Exercise requirements: Please copy out each of the following records line for line, changing nothing.

----------

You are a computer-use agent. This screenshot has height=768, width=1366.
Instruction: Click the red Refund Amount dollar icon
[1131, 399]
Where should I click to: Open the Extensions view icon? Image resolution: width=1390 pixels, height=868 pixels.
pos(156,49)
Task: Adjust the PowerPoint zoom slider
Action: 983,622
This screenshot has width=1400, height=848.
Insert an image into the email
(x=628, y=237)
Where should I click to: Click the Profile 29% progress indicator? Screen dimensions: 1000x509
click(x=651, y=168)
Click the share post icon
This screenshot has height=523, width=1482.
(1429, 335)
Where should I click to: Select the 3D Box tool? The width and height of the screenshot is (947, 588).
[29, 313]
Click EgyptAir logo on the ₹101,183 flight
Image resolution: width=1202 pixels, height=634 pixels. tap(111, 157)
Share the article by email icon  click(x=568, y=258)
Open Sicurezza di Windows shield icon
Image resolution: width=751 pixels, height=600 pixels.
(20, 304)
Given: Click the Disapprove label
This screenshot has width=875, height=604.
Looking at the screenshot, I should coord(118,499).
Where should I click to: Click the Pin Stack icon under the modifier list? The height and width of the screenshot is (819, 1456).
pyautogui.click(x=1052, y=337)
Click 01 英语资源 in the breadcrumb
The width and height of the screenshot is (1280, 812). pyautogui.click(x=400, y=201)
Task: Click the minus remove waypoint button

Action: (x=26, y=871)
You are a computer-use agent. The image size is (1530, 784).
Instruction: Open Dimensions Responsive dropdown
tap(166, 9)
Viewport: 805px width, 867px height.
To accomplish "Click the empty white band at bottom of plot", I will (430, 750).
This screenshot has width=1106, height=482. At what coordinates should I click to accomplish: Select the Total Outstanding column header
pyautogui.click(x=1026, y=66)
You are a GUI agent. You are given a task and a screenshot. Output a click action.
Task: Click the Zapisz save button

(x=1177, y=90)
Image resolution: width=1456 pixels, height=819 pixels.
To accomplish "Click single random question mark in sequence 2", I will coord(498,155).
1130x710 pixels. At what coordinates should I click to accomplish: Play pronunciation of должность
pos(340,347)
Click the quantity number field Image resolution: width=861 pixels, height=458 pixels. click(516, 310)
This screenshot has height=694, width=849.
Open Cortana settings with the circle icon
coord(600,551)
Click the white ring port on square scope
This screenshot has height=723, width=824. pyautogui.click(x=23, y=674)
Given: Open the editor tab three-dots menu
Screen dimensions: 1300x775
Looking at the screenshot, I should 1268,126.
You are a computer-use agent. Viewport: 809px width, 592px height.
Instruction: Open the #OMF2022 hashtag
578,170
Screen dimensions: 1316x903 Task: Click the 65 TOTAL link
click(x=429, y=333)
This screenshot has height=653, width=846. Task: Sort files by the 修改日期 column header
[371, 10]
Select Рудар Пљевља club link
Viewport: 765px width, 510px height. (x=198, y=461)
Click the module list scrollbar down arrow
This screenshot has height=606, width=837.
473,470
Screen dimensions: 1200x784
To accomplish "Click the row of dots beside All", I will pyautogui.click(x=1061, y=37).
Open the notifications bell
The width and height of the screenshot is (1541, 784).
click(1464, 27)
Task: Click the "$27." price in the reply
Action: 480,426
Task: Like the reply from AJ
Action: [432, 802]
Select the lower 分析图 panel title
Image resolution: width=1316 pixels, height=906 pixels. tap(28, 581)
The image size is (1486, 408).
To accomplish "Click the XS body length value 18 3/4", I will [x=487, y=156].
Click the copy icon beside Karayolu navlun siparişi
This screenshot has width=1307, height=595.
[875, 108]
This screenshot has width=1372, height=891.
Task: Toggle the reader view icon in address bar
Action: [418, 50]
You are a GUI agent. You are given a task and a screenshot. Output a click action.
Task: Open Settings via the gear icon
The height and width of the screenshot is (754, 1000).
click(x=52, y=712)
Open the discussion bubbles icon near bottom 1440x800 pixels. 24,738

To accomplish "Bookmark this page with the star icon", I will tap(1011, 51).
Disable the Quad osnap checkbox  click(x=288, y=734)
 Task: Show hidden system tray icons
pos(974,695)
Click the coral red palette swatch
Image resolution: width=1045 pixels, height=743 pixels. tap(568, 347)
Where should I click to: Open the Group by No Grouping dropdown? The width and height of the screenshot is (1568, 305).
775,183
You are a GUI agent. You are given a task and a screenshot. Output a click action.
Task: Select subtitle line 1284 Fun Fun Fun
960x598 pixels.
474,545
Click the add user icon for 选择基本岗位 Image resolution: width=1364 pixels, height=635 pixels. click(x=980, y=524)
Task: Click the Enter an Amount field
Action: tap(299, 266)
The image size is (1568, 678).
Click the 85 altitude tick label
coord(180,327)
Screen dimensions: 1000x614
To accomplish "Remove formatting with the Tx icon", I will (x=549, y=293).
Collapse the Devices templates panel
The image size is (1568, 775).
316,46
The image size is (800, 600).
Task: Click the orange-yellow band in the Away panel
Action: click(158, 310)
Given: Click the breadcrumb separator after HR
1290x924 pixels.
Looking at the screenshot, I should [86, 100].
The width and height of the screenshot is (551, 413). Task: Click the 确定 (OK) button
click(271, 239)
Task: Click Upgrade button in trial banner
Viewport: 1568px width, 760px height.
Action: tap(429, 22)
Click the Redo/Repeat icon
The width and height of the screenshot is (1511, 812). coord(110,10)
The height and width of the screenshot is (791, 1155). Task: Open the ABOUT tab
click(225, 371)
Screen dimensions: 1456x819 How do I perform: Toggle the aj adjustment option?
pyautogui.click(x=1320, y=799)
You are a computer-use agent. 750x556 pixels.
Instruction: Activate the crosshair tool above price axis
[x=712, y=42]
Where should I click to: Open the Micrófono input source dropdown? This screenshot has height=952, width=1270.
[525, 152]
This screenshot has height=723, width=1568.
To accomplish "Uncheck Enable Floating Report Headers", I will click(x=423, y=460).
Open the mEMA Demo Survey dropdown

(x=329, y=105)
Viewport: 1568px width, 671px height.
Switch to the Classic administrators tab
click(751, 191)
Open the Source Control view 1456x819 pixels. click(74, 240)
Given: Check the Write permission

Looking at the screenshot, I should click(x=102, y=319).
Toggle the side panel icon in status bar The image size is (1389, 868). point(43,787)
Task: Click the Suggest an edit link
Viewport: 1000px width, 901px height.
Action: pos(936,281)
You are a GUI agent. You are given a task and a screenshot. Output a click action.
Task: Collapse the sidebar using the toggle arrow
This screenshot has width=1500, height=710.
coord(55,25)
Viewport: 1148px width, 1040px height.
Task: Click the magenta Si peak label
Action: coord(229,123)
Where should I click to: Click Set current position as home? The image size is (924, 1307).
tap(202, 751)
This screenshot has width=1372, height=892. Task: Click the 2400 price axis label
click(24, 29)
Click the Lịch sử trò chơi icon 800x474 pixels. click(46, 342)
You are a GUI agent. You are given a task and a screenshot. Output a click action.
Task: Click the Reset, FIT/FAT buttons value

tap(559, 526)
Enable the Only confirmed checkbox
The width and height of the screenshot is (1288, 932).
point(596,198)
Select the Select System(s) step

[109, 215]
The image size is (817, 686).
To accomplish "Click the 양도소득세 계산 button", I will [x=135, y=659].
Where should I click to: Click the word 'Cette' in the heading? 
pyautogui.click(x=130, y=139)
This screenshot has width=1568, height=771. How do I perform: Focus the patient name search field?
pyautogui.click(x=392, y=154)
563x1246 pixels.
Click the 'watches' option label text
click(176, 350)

----------

Output of the task:
You are a computer-use agent. This screenshot has height=768, width=1366.
Instruction: Click the red Refund Amount dollar icon
[1131, 399]
Where should I click to: Open the Extensions view icon? Image resolution: width=1390 pixels, height=868 pixels.
pos(156,49)
Task: Adjust the PowerPoint zoom slider
Action: 983,622
This screenshot has width=1400, height=848.
Insert an image into the email
(x=628, y=237)
Where should I click to: Click the Profile 29% progress indicator? Screen dimensions: 1000x509
click(x=651, y=168)
Click the share post icon
This screenshot has height=523, width=1482.
(1429, 335)
Where should I click to: Select the 3D Box tool? The width and height of the screenshot is (947, 588).
[29, 313]
Click EgyptAir logo on the ₹101,183 flight
Image resolution: width=1202 pixels, height=634 pixels. tap(111, 157)
Share the article by email icon  click(x=568, y=258)
Open Sicurezza di Windows shield icon
Image resolution: width=751 pixels, height=600 pixels.
(20, 304)
Given: Click the Disapprove label
This screenshot has width=875, height=604.
Looking at the screenshot, I should coord(118,499).
Where should I click to: Click the Pin Stack icon under the modifier list? The height and width of the screenshot is (819, 1456).
pyautogui.click(x=1052, y=337)
Click 01 英语资源 in the breadcrumb
The width and height of the screenshot is (1280, 812). pyautogui.click(x=400, y=201)
Task: Click the minus remove waypoint button

Action: (x=26, y=871)
You are a computer-use agent. The image size is (1530, 784).
Instruction: Open Dimensions Responsive dropdown
tap(166, 9)
Viewport: 805px width, 867px height.
To accomplish "Click the empty white band at bottom of plot", I will (430, 750).
This screenshot has width=1106, height=482. At what coordinates should I click to accomplish: Select the Total Outstanding column header
pyautogui.click(x=1026, y=66)
You are a GUI agent. You are given a task and a screenshot. Output a click action.
Task: Click the Zapisz save button

(x=1177, y=90)
Image resolution: width=1456 pixels, height=819 pixels.
To accomplish "Click single random question mark in sequence 2", I will coord(498,155).
1130x710 pixels. At what coordinates should I click to accomplish: Play pronunciation of должность
pos(340,347)
Click the quantity number field Image resolution: width=861 pixels, height=458 pixels. click(516, 310)
This screenshot has height=694, width=849.
Open Cortana settings with the circle icon
coord(600,551)
Click the white ring port on square scope
This screenshot has height=723, width=824. pyautogui.click(x=23, y=674)
Given: Open the editor tab three-dots menu
Screen dimensions: 1300x775
Looking at the screenshot, I should 1268,126.
You are a computer-use agent. Viewport: 809px width, 592px height.
Instruction: Open the #OMF2022 hashtag
578,170
Screen dimensions: 1316x903 Task: Click the 65 TOTAL link
click(x=429, y=333)
This screenshot has height=653, width=846. Task: Sort files by the 修改日期 column header
[371, 10]
Select Рудар Пљевља club link
Viewport: 765px width, 510px height. (x=198, y=461)
Click the module list scrollbar down arrow
This screenshot has height=606, width=837.
473,470
Screen dimensions: 1200x784
To accomplish "Click the row of dots beside All", I will pyautogui.click(x=1061, y=37).
Open the notifications bell
The width and height of the screenshot is (1541, 784).
click(1464, 27)
Task: Click the "$27." price in the reply
Action: 480,426
Task: Like the reply from AJ
Action: [432, 802]
Select the lower 分析图 panel title
Image resolution: width=1316 pixels, height=906 pixels. tap(28, 581)
The image size is (1486, 408).
To accomplish "Click the XS body length value 18 3/4", I will [x=487, y=156].
Click the copy icon beside Karayolu navlun siparişi
This screenshot has width=1307, height=595.
[875, 108]
This screenshot has width=1372, height=891.
Task: Toggle the reader view icon in address bar
Action: [418, 50]
You are a GUI agent. You are given a task and a screenshot. Output a click action.
Task: Open Settings via the gear icon
The height and width of the screenshot is (754, 1000).
click(x=52, y=712)
Open the discussion bubbles icon near bottom 1440x800 pixels. 24,738

To accomplish "Bookmark this page with the star icon", I will tap(1011, 51).
Disable the Quad osnap checkbox  click(x=288, y=734)
 Task: Show hidden system tray icons
pos(974,695)
Click the coral red palette swatch
Image resolution: width=1045 pixels, height=743 pixels. tap(568, 347)
Where should I click to: Open the Group by No Grouping dropdown? The width and height of the screenshot is (1568, 305).
775,183
You are a GUI agent. You are given a task and a screenshot. Output a click action.
Task: Select subtitle line 1284 Fun Fun Fun
960x598 pixels.
474,545
Click the add user icon for 选择基本岗位 Image resolution: width=1364 pixels, height=635 pixels. click(x=980, y=524)
Task: Click the Enter an Amount field
Action: tap(299, 266)
The image size is (1568, 678).
Click the 85 altitude tick label
coord(180,327)
Screen dimensions: 1000x614
To accomplish "Remove formatting with the Tx icon", I will (x=549, y=293).
Collapse the Devices templates panel
The image size is (1568, 775).
316,46
The image size is (800, 600).
Task: Click the orange-yellow band in the Away panel
Action: click(158, 310)
Given: Click the breadcrumb separator after HR
1290x924 pixels.
Looking at the screenshot, I should [86, 100].
The width and height of the screenshot is (551, 413). Task: Click the 确定 (OK) button
click(271, 239)
Task: Click Upgrade button in trial banner
Viewport: 1568px width, 760px height.
Action: tap(429, 22)
Click the Redo/Repeat icon
The width and height of the screenshot is (1511, 812). coord(110,10)
The height and width of the screenshot is (791, 1155). Task: Open the ABOUT tab
click(225, 371)
Screen dimensions: 1456x819 How do I perform: Toggle the aj adjustment option?
pyautogui.click(x=1320, y=799)
You are a computer-use agent. 750x556 pixels.
Instruction: Activate the crosshair tool above price axis
[x=712, y=42]
Where should I click to: Open the Micrófono input source dropdown? This screenshot has height=952, width=1270.
[525, 152]
This screenshot has height=723, width=1568.
To accomplish "Uncheck Enable Floating Report Headers", I will click(x=423, y=460).
Open the mEMA Demo Survey dropdown

(x=329, y=105)
Viewport: 1568px width, 671px height.
Switch to the Classic administrators tab
click(751, 191)
Open the Source Control view 1456x819 pixels. click(74, 240)
Given: Check the Write permission

Looking at the screenshot, I should click(x=102, y=319).
Toggle the side panel icon in status bar The image size is (1389, 868). point(43,787)
Task: Click the Suggest an edit link
Viewport: 1000px width, 901px height.
Action: pos(936,281)
You are a GUI agent. You are given a task and a screenshot. Output a click action.
Task: Collapse the sidebar using the toggle arrow
This screenshot has width=1500, height=710.
coord(55,25)
Viewport: 1148px width, 1040px height.
Task: Click the magenta Si peak label
Action: coord(229,123)
Where should I click to: Click Set current position as home? The image size is (924, 1307).
tap(202, 751)
This screenshot has width=1372, height=892. Task: Click the 2400 price axis label
click(24, 29)
Click the Lịch sử trò chơi icon 800x474 pixels. click(46, 342)
You are a GUI agent. You are given a task and a screenshot. Output a click action.
Task: Click the Reset, FIT/FAT buttons value

tap(559, 526)
Enable the Only confirmed checkbox
The width and height of the screenshot is (1288, 932).
point(596,198)
Select the Select System(s) step

[109, 215]
The image size is (817, 686).
To accomplish "Click the 양도소득세 계산 button", I will [x=135, y=659].
Where should I click to: Click the word 'Cette' in the heading? 
pyautogui.click(x=130, y=139)
This screenshot has width=1568, height=771. How do I perform: Focus the patient name search field?
pyautogui.click(x=392, y=154)
563x1246 pixels.
Click the 'watches' option label text
click(176, 350)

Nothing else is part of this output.